▸ Exercise text
%%

Last Sunday, our little private oasis was abruptly disturbed when our names were heard over the microphone, being called down to the front. It would take a whole other blog post to describe our feelings at that moment, but shock was at the top of the list. Being kept in the dark, we thought we were going to have a meeting with our non-profit, Helping Hope, Inc., after church that day to discuss how we were going to raise the $10,000 that we were lacking toward buying our wheelchair accessible van. I had no idea, however, that a charity, Therapy 2000, had picked up that large chunk of change many weeks before. The van had been purchased, and was sitting behind a curtain on the stage of my church. This information was all unknown to me, so when I began my walk to the stage, thoughts flooded my head with what could possibly be happening.
(1 Peter 5:6-7)
My obstacle created an opportunity for God's love and power to be seen through so many. That concept pretty much blindsided my entire family.
If only everyone could see what wondrous works could come from one simple life of a child who has no idea of their own impact on the ones around them. No, she won’t excel at a sport, go to college, start a business, become a teacher, or cure a disease. These are examples of the traditional meaning of the word “contribute”. What Elise has to give to society is something that won’t earn her a trophy, get her a job, or impress those around her. Her value, other than bringing me great happiness, is in how Christ uses her life to affect those around her.
It didn’t have to end this way for me to see Christ at work. This was an extremely large, obvious example of what people with a heart for others and a desire for Christ can do. Receiving the van was a very public, obvious statement of the unity we can all create as fellow believers and human beings. But, what everyone else doesn’t see are the innumerable blessings that God has bestowed on our family throughout the years. This van is not where the evidence of God’s grace began for us, and it isn’t the end. It’s smack-dab in the middle of what will be a lifetime of Christ’s image being seen in my daughter and those who care around her.

%%

▸ Records provided
%%

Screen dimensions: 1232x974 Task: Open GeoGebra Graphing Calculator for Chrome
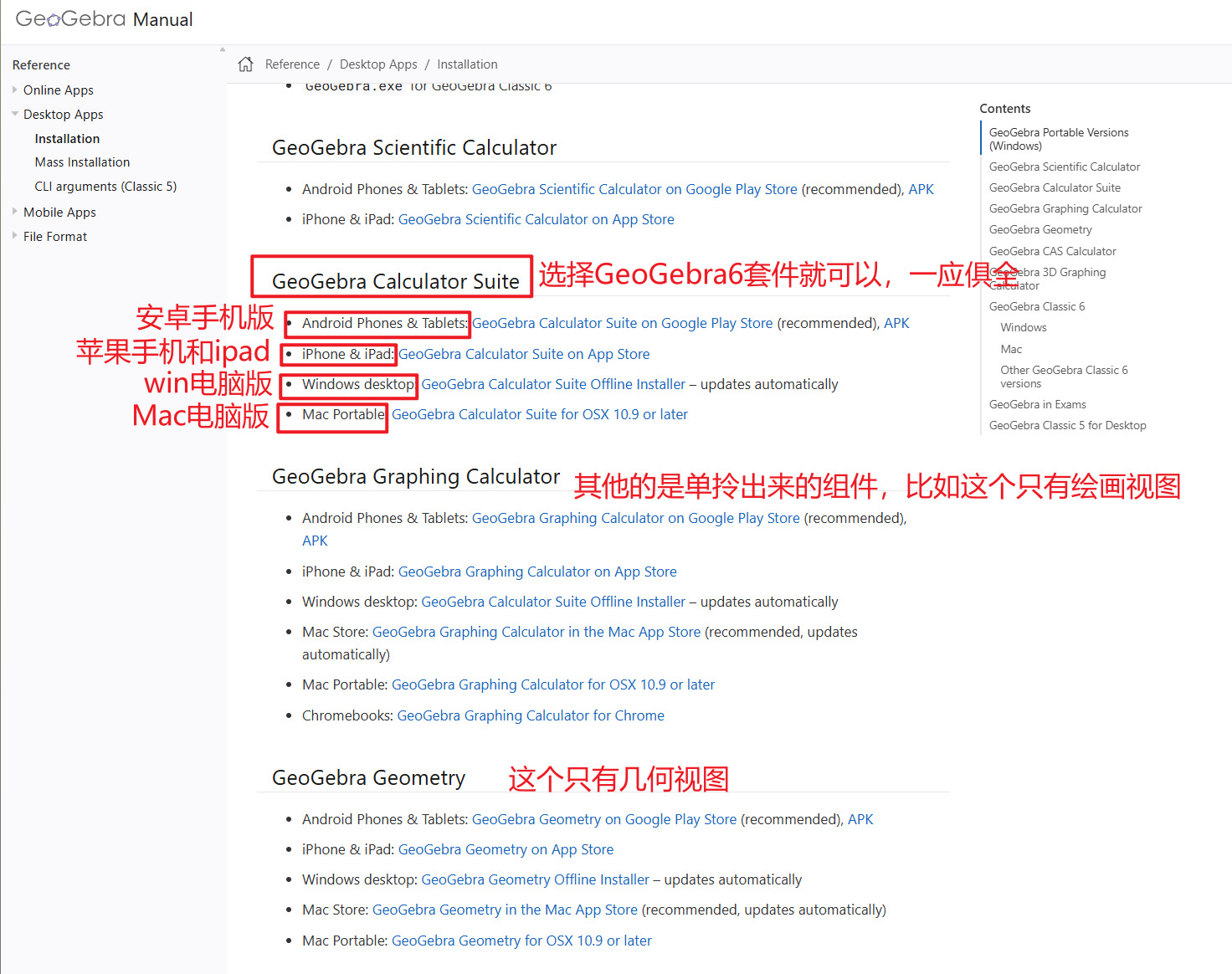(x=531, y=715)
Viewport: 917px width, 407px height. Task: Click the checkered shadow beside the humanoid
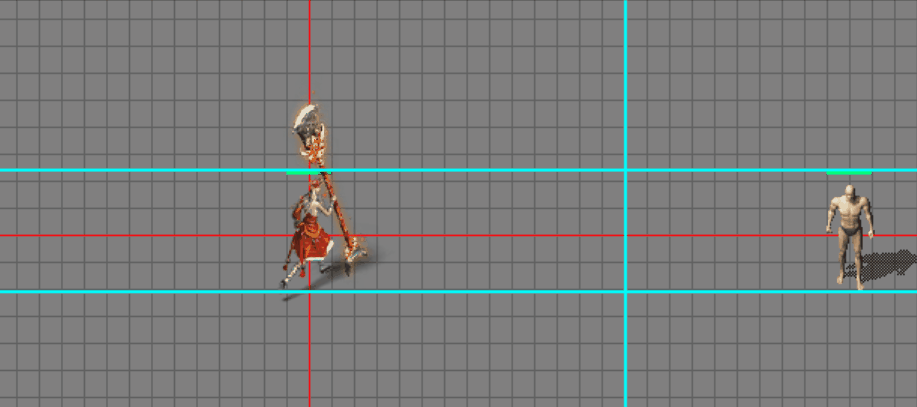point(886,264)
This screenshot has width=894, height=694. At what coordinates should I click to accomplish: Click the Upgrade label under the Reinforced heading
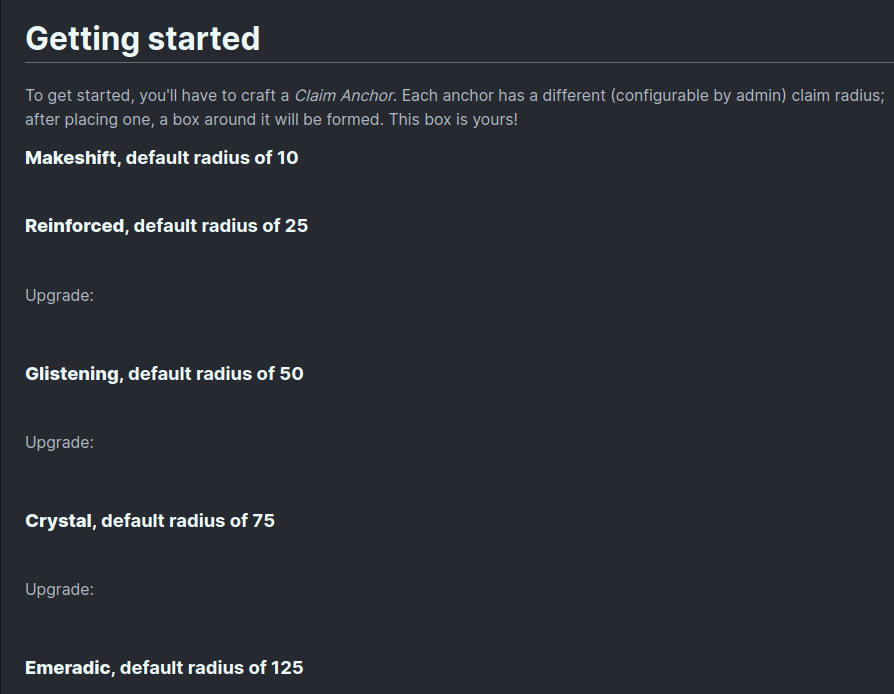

%%

▸ Explore the material
[1] In the post about the wheelchair accessible van, why did the family no longer need to raise the missing $10,000 by that Sunday? Answer in one to three sentences.
[2] Repeat the part of the van post from "My obstacle created" to "affect those around her." word for word.

▸ Results of the tasks
[1] A charity, Therapy 2000, had covered that amount many weeks earlier. The van had already been purchased and was sitting behind a curtain on the church stage.

[2]
My obstacle created an opportunity for God's love and power to be seen through so many. That concept pretty much blindsided my entire family.
If only everyone could see what wondrous works could come from one simple life of a child who has no idea of their own impact on the ones around them. No, she won’t excel at a sport, go to college, start a business, become a teacher, or cure a disease. These are examples of the traditional meaning of the word “contribute”. What Elise has to give to society is something that won’t earn her a trophy, get her a job, or impress those around her. Her value, other than bringing me great happiness, is in how Christ uses her life to affect those around her.